→ Задания
1) Выпишите все годы, которые упоминаются в тексте о Жаботинском, в порядке их появления.
2) Перепишите дословно фрагмент текста о Жаботинском от слов «СИОНИСТСКИЙ РЕВИЗИОНИЗМ И» до слов «признанным героем ревизионистов.».
3) Продолжите текст о Жаботинском начиная с места после его последнего предложения.

→ Фрагмент текста
__________________________________________________

СИОНИСТСКИЙ РЕВИЗИОНИЗМ И ИТАЛЬЯНСКИЙ ФАШИЗМ



 

Поразительное продвижение Менахема Бегина к власти в 1977 г., после продолжительного участия в оппозиции в сионистском движении, совершенно естественно вызвало значительный интерес к его личной карьере. Однако сам Бегин, несмотря на всю славу и власть, говорил о себе как о всего лишь ученике Владимира Жаботинского, родоначальника нового направления в движении, человека, которого Бегин считает величайшим евреем со времени Герцля.

Создатель еврейского легиона и основатель «Хаганы», Жаботинский является признанным героем ревизионистов.

Тем не менее, когда он умер в августе 1940 г. в пансионате в горах Катскилл, расположенных на севере штата Нью‑Йорк, он был наиболее презираемым в еврейском политическом мире идеологом. Типичным для стиля этого человека был необычный украинский проект, который он подготовил в номере отеля в Праге в августе 1921 г. Он приехал в Прагу на Всемирный сионистский конгресс и там встретился со своим старым другом Максимом Славинским, послом Симона Петлюры. Режим на Украине потерпел крах. Петлюра, оказавшийся зажатым между польским империализмом и большевизмом, позволил Польше захватить украинские земли в обмен на оружие против Красной Армии, но помощь не принесла пользы, и остаткам его армии пришлось бежать в оккупированную Польшей Галицию. Славинский рассказал Жаботпвскому о самом последнем плане: 15 тыс. оставшихся войск нападут на Советскую Украину в 1922 г. Посол пресловутого погромистского правительства Петлюры и организатор «Хаганы» разработал секретное соглашение. Жаботинский по своей инициативе, не сносясь с В СО, обязался принять меры внутри своего движения, чтобы организовать сионистскую полицию для сопровождения войск Петлюры во время их рейда. Они не должны были сражаться с Красной Армией, но охраняли бы евреев тех городов, которые были захвачены солдатами, доставившими их в этот район.

__________________________________________________

→ Раздел данных
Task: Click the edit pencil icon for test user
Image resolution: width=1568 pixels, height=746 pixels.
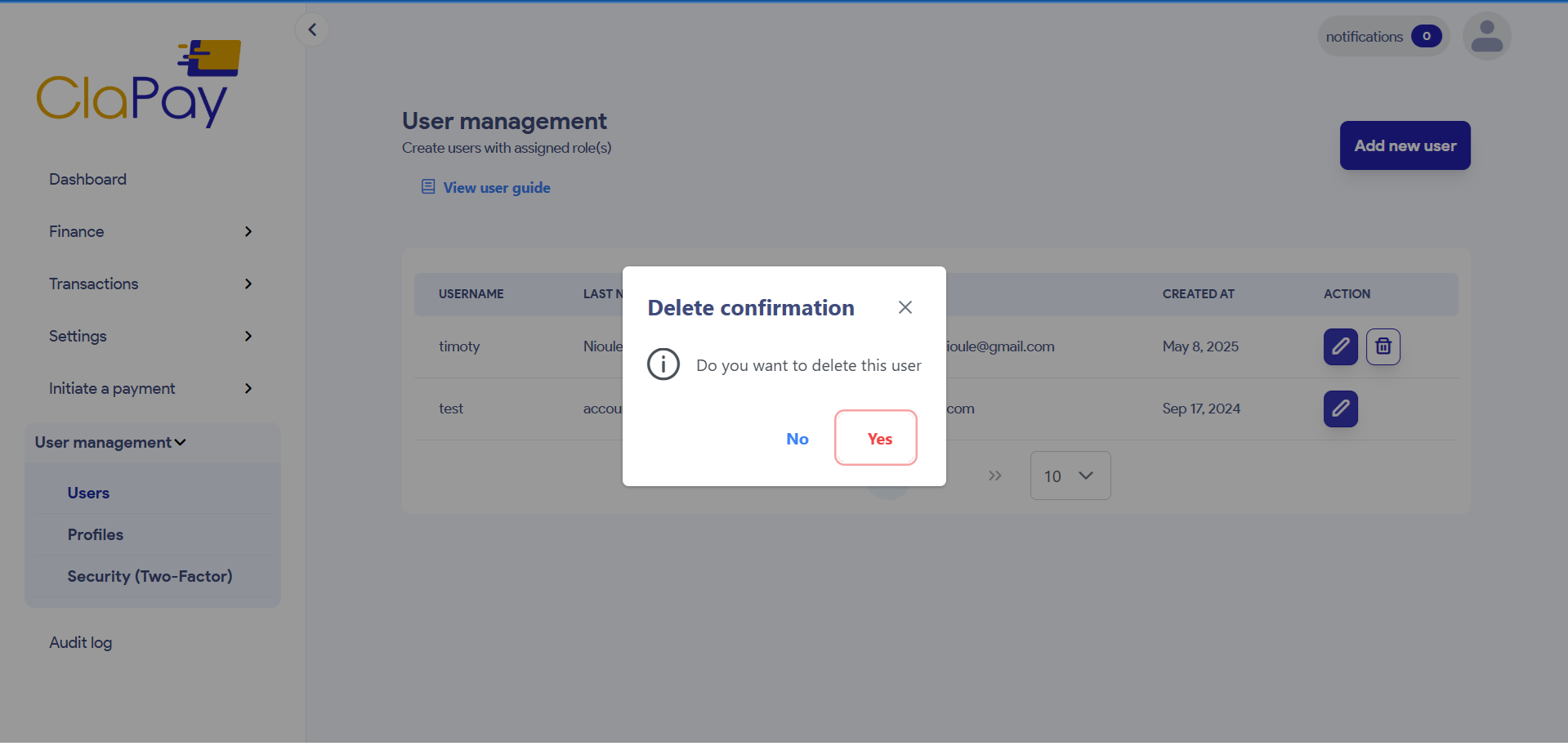Action: click(x=1340, y=409)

__________________________________________________

→ Ответы к заданиям
1) 1977, 1940, 1921, 1922

2)
СИОНИСТСКИЙ РЕВИЗИОНИЗМ И ИТАЛЬЯНСКИЙ ФАШИЗМ



 

Поразительное продвижение Менахема Бегина к власти в 1977 г., после продолжительного участия в оппозиции в сионистском движении, совершенно естественно вызвало значительный интерес к его личной карьере. Однако сам Бегин, несмотря на всю славу и власть, говорил о себе как о всего лишь ученике Владимира Жаботинского, родоначальника нового направления в движении, человека, которого Бегин считает величайшим евреем со времени Герцля.

Создатель еврейского легиона и основатель «Хаганы», Жаботинский является признанным героем ревизионистов.

3)
Пакт был предан гласности украинцами в доказательство того, что они изменили свои методы. ВСО была в ужасе, и Жаботинскому пришлось защищать себя от всего еврейского общественного мнения, которое не могло вынести любое сотрудничество с дискредитированным убийцей. В конечном итоге из вторжения ничего не вышло; Франция взяла назад свои субсидии, и националистические силы распались. Еврейство разделилось на тех, которые смотрели на Жаботинского, как на дурака, и на тех, которые считали его негодяем. Повсюду коммунисты использовали пакт, чтобы дискредитировать сионизм среди евреев, но Жаботинский не раскаивался.

Он утверждал, что сделал бы то же самое для ленинцев, если бы они об этом попросили:

 

«Еврейская жандармерия с белой армией, еврейская жандармерия с Красной Армией, еврейская жандармерия с сиреневой и желто‑зеленой армиями; дайте им урегулировать их ссоры, и мы будем нести полицейскую службу в городах и позаботимся о том, чтобы еврейскому населению никто не досаждал»1.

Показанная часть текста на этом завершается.